All the while he was writing poetry, which was published in
magazines as prestigious as the Nation. In 1929 he changed
his name, legally, to Callman Rawley, which he thought - in
disguising his immigrant origins - would lead to quicker
acceptance in literary circles. His writing was influenced
strongly by the giants of American modernism: Pound's focus
on the image, the musical language of Wallace Stevens, the
inventive forms of ee cummings, and William Carlos Williams,
whose spare lines and concern with everyday things helped
redefine Rakosi's poetry.
Through correspondence with Pound, Rakosi was introduced to
Zukofsky and the other Objectivists. Although the
Objectivist issue of Poetry magazine linked them as a group,
to Rakosi, Zukofsky's strict formal experiments and
Reznikoff's "found poetry" were as different to each other
as Oppen's pared down lines were to his own relaxed, almost
casual rhythms.
The Objectivists did for American poetry what Henry Miller
did for American fiction at the same period, opening it up
and saying that the experience of being the child of
immigrants is as worthy of being the subject of literature
as that of the literary establishment. None of them,
however, were accepted by that establishment. But in 1941,
James Laughlin, another Pound disciple, with his own small
press, published Rakosi's Selected Poems as an early New
Directions book.
By then, Rakosi had earned an MA in social work at the
University of Pennsylvania. As a Marxist, he became
convinced poetry was not an instrument for social change. "I
fell in love with social work, and that was my undoing as a
poet," he said later, and for nearly 30 years he worked as a
psychotherapist with disturbed children in St Louis,
Cleveland, and Minneapolis.
Then, in 1965, Crozier, then a student of Charles Olson's at
State University of New York-Buffalo got in contact with
Rakosi, and his interest inspired Rakosi to begin writing
again. In 1967, New Directions, by now a successful
publisher, brought out Amulet, which included his older work
alongside new poetry. This was followed by Ere-Voice (1971)

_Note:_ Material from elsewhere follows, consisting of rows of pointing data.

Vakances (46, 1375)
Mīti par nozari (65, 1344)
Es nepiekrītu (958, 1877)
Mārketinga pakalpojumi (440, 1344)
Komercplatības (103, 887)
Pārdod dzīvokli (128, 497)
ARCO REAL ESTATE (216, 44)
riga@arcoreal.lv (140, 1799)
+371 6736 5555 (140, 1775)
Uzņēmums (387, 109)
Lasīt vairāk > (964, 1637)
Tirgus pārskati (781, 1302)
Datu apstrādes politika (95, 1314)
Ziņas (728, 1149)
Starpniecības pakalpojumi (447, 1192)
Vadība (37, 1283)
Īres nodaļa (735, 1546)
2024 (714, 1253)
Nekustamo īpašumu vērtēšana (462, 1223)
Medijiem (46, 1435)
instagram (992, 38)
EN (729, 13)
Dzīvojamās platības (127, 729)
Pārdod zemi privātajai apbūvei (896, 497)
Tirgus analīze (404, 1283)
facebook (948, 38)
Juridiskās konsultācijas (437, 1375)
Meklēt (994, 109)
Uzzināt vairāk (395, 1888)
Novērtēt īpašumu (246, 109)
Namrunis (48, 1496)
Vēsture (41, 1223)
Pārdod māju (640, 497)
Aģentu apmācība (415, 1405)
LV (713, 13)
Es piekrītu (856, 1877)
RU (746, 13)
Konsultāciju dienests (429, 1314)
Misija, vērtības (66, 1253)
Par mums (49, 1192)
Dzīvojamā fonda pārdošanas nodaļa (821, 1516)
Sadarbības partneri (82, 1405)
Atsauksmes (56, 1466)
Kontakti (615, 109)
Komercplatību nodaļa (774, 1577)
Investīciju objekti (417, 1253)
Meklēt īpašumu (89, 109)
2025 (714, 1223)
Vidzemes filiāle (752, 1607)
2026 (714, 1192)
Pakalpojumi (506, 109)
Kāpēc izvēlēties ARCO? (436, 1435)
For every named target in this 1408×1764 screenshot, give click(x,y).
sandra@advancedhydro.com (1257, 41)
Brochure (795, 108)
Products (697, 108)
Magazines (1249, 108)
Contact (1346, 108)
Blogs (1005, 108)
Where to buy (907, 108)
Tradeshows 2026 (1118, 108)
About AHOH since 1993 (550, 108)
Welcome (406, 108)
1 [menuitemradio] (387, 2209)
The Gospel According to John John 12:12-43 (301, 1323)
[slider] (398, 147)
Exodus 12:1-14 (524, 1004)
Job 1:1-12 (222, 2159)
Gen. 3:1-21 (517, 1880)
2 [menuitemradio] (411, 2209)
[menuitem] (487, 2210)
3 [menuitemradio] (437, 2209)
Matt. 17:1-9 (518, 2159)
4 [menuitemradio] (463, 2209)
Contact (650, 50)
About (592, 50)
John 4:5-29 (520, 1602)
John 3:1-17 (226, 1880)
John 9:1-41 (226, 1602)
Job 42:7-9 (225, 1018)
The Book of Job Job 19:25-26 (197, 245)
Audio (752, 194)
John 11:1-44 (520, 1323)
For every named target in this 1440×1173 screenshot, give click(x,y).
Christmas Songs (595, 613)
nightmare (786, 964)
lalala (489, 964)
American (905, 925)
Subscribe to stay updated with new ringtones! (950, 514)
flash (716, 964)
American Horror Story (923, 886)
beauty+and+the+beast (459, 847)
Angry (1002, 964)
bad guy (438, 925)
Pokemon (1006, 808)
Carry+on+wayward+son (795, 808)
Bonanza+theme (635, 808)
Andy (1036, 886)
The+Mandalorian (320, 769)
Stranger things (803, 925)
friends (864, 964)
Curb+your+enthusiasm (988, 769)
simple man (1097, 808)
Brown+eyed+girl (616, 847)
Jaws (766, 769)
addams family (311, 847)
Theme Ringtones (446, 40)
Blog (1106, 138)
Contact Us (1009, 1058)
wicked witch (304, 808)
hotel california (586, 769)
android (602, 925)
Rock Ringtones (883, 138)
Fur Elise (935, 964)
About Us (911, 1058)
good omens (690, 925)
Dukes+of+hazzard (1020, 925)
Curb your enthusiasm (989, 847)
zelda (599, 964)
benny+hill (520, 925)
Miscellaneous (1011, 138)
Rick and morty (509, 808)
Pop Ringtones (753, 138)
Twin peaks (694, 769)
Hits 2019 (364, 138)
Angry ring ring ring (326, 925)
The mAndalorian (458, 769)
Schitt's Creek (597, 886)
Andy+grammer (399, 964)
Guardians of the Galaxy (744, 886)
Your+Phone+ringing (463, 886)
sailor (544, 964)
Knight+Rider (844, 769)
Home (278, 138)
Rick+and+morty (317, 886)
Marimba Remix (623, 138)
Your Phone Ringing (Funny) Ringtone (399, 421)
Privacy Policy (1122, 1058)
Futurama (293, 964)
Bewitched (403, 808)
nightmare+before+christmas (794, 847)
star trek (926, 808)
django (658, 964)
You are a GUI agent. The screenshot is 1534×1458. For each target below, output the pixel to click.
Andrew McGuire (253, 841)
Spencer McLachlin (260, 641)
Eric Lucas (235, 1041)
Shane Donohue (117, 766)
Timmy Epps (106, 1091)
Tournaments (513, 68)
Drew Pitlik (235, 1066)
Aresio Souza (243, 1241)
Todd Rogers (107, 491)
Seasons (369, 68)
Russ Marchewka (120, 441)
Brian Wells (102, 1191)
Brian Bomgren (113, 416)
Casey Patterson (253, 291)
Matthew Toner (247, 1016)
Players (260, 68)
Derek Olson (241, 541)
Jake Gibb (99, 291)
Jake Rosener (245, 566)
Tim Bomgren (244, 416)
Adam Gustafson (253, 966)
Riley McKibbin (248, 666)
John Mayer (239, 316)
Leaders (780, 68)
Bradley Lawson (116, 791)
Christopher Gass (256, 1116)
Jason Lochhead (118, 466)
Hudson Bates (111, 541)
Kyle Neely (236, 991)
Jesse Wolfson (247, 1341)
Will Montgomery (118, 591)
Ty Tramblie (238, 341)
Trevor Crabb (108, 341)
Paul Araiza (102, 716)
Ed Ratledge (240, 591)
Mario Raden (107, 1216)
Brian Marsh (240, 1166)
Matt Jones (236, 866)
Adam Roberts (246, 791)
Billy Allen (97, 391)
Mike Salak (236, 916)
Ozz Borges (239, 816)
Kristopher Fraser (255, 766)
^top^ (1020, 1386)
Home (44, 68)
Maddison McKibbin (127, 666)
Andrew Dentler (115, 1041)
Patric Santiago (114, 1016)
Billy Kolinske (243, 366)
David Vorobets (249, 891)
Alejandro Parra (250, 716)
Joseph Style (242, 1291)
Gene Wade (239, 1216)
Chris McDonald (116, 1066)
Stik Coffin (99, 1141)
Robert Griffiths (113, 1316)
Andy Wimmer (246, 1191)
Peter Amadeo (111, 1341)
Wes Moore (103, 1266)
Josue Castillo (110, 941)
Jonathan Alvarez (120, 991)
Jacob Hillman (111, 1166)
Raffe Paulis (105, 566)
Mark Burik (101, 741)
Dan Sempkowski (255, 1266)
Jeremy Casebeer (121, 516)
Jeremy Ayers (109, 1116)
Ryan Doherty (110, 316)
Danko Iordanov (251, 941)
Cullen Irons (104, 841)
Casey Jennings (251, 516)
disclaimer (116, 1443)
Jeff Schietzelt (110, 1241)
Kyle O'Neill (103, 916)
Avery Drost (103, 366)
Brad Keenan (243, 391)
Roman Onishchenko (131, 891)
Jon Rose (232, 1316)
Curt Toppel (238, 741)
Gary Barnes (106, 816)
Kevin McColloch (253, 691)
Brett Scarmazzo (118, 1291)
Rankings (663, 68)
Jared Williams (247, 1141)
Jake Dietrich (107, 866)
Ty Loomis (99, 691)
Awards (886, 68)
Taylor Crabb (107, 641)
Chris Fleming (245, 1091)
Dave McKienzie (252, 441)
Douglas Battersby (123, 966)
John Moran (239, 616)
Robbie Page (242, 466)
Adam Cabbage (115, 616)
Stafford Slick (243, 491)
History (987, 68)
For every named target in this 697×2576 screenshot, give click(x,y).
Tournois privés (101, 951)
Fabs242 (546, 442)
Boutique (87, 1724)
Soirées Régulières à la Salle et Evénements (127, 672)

and, from Black Sparrow, Ex Cranium, Night (1975). His
Collected Poems was published by the National Poetry
Foundation in 1986, and Poems 1923-1941, published by Sun
and Moon Press in 1989, won a PEN award. Etruscan Books in
this country has published new work, in Earth Suite (1997)
and Old Poets Tale (1999).
Although Rakosi, in poems such as New Orleans Transient
Bureau, 1934, captures the rhythms of real speech, as it
affects the reality of daily life, he could be wry on a
larger scale. His Americana series contains a brief poem
called The Blank Page:
What's the matter? Have you nothing to say about America? Do
you not dare be grandiose?
Unassuming and engaged, Rakosi had much to say about
America. His poetry may be richer for his three decades of
silence, but even in its reduced form, his body of work
marked him out as a major modern poet.
His wife, Leah, predeceased him. He is survived by two sons.